Medyascope'un günlük e-bülteni
Andaç'a abone olun
Editörlerimizin derlediği öngörüler, analizler, Türkiye’yi ve dünyayı şekillendiren haberler, Medyascope’un e-bülteni Andaç‘la her gün mail kutunuzda.
Teyzeler…
Yurttaşlar, Meral Akşener, Mansur Yavaş ve Ekrem İmamoğlu’nun miting yapacağı Atatürk Alanı’nı saatler öncesinde doldurmaya başlamıştı. Kalabalıkta hareket etmeye çalışırken çarpıştığımız bir teyze sırtımı sıvazladığında, Bahçeli mitinginde bana elindeki çubukla bastıran teyze geldi aklıma: “Kadınlara doğru yanaş, gazeteci olabilirsin yol ver, kadınlara doğru dur.”
Sevgisiz miting
Bir miting değerlendirmesi yapılırken “Bu miting neden kalabalık değildi? Bu miting neden sessizdi?” gibi sorular sorup yanıtlarını ararız. Bahçeli’nin mitingi, bir mitingi değerlendirirken akla gelmeyecek bir sıfatı dayattı bana. Bu miting sevgisizdi. Atatürk Alanı’nda elleriyle kalp yapmaya çalışan insanları görünce, havayı şiddetli biçimde döven ellerin mitingi, MHP mitingi geldi aklıma.

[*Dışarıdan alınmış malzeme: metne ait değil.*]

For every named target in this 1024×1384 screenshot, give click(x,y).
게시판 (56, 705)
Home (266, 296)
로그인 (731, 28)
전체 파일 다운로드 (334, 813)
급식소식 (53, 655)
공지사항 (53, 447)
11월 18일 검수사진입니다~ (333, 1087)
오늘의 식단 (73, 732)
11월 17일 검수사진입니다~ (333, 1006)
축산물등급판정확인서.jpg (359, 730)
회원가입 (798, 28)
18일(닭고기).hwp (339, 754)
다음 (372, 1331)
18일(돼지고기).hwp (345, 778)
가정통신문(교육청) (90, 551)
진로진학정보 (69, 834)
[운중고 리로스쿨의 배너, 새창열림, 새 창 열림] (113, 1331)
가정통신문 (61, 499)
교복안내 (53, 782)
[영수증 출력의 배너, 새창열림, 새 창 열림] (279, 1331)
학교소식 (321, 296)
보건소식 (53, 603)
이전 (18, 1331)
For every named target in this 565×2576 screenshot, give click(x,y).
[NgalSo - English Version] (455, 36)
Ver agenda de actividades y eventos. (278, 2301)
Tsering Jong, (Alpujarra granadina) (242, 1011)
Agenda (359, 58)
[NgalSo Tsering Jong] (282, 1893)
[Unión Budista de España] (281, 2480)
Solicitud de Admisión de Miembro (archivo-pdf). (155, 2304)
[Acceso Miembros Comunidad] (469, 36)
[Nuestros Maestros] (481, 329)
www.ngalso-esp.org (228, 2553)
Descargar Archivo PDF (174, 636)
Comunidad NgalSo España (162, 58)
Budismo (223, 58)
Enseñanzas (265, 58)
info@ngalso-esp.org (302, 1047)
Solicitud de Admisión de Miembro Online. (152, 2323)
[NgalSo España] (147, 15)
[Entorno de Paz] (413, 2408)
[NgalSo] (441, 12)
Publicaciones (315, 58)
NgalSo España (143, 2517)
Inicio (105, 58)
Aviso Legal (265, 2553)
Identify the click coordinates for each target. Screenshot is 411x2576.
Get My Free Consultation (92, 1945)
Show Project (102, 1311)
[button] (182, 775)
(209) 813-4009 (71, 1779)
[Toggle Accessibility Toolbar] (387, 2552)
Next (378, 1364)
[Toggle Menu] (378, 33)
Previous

Bütün müziklerle dans edebilen insanlar
Bahçeli’nin mitinginde iletişim tek yönlü. Tek adam konuşuyor, kitle izliyor. Millet İttifakı’nın miting yaptığı Atatürk Alanı’na geldiğimde izlenecek şeyleri yapan seçmen kitlesiydi. Bütün müziklerle dans edebilen insanlar eğleniyor ve tebessüm ediyordu. Bahçeli’nin mitinginde “çok önemli görevler ve teröristler yüzünden” tebessüme yer yoktu. Akşener, İmamoğlu ve Yavaş da mitinge geç geldi fakat seçmen kitlesinin mitinge başlaması için lidere ihtiyacı yoktu.
Bahçeli mitinginde sahneye dümdüz bakarak geçen bekleme süresinde, Millet İttifakı seçmeni “Bu kalp seni unutur mu” diye sordu, “Ya ben anlatamıyorum ya sen anlamıyorsun” diye sitem etti, “İzmir’in dağlarında çiçekler açar” diye duyurdu, yaşlı bir amca bir gençle kas yarışı yaptı, emekliler arkadaşlarıyla maytap geçti.
İyi olanı kolektif biçimde istemek: “İzmir’in dağlarında çiçekler açsın, bu kalp seni unutmasın”
MHP mitinginde Bahçeli’ye yakın yerde durabilmek önemliydi, İYİ Parti’nin miting yaptığı Atatürk Alanı’nda alanın dışında olmasına rağmen sahne önündeymiş gibi coşkuyla bayrak sallayan yurttaşların duygusu önemliydi. Alana henüz giren genç bir çocuk kulağına çalınan marşı kuvvetlice yakaladı: “Sert adımlarla her yer inlesin, inlesin” Eylem alanında olmayan fakat eyleme yakın duran çok fazla yurttaş vardı: “İzmir’in dağlarında çiçekler açsın”, “Bu kalp seni unutmasın.”
Mitinglerin, iyi olanı kolektif biçimde istemekle bir bağı olmalı bence. Bahçeli’nin yaptığı miting değil toplaşma. Seçim sonuçları ne olursa olsun muhalefet kazanmaya çok hazır, Cumhur İttifakı ise kaybetmeye hazır gözüküyor.